At 404, a user identity corresponding to the MAC address received at 402 is received. In one embodiment, the user identity is received in the same message as the request with the MAC address. In an alternative embodiment, the user identity is sent in a separate message, such as for example the EAPID field of an EAP message. Alternatively, for cases where a session key is used by the central authentication server (e.g., the AAA server) the first time the node authenticates the authenticator (e.g., WDS) may cache this session key and establish a binding between the user ID (as learned from the EAP-ID) and this session key. When the node roams and reassociates with a new AP, it may not undergo the same sequence of authentication as before. In particular, the node may not furnish a user ID as an EAP-ID attribute. Instead, its reassociation message exchanged will furnish a checksum value (called MIC) that indirectly proves knowledge of the previously established session key without actually producing that session key (for privacy reasons). The authenticator (e.g., the WDS) will then use the indication of this knowledge of the session key by the wireless node and retrieve the user ID previously bound to this session key.
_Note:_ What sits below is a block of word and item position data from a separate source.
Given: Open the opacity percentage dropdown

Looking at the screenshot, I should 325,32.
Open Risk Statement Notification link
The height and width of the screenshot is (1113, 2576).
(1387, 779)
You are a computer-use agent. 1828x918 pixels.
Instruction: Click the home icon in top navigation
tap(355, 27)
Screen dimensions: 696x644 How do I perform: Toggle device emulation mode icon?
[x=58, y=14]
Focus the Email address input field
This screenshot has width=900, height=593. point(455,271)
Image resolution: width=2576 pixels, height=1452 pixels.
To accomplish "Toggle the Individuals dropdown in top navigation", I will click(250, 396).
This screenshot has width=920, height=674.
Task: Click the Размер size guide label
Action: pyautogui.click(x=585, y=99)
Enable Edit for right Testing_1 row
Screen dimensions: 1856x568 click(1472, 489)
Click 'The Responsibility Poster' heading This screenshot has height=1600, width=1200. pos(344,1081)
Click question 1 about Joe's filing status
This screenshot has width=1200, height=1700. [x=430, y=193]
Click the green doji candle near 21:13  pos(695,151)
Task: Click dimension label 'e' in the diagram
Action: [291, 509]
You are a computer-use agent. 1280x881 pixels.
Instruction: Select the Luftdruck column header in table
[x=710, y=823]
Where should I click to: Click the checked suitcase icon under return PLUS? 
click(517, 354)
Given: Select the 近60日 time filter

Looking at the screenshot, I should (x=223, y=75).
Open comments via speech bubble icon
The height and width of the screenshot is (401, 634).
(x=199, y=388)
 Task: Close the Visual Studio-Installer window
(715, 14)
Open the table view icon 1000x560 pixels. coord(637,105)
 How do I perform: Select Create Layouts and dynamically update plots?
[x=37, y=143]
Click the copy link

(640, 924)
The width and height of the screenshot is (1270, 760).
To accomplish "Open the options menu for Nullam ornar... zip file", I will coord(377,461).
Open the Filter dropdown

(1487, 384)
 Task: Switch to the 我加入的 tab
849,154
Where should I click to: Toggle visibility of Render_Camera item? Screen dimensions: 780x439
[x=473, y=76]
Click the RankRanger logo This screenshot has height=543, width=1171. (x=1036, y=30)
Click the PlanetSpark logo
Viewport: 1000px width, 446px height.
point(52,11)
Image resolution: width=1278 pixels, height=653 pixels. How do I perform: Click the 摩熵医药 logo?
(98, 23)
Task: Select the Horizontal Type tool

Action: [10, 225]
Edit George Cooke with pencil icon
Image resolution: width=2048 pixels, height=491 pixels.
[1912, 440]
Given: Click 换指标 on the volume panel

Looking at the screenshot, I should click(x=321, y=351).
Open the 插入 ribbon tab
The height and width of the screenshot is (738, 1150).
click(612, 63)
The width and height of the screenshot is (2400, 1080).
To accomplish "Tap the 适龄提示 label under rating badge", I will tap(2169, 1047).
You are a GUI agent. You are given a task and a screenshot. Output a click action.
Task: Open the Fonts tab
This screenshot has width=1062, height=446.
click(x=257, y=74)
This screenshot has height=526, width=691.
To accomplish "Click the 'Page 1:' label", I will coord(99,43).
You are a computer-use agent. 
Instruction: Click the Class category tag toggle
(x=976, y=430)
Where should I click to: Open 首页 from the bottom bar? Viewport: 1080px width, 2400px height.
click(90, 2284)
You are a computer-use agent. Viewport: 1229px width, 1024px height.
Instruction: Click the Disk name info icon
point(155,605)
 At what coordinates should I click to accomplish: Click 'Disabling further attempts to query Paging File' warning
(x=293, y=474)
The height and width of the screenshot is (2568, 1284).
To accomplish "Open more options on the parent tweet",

At 406, a database is searched for the MAC address. At 408, it is determined whether the MAC address was found in the database. If the MAC address is not in the database (NO), then at 410 access to the network is denied. If, at 408, the MAC address is found in the database (YES), then at 412 the user identity received at 404 is compared with the user identity stored in the database. If at 412, the user identity received at 404 matches the user identity stored in the database for the MAC address received at 402, then at 414 the request is allowed. However, if at 412, it is determined that the user identity received at 404 does not match the user identity stored in the database for the MAC address received at 402 (NO), then at 416 access is denied, thus preventing a spoofed MAC address attack.
What has been described above includes exemplary implementations of the present invention. It is, of course, not possible to describe every conceivable combination of components or methodologies for purposes of describing the present invention, but one of ordinary skill in the art will recognize that many further combinations and permutations of the present invention are possible. Accordingly, the present invention is intended to embrace all such alterations, modifications and variations that fall within the spirit and scope of the appended claims interpreted in accordance with the breadth to which they are fairly, legally and equitably entitled.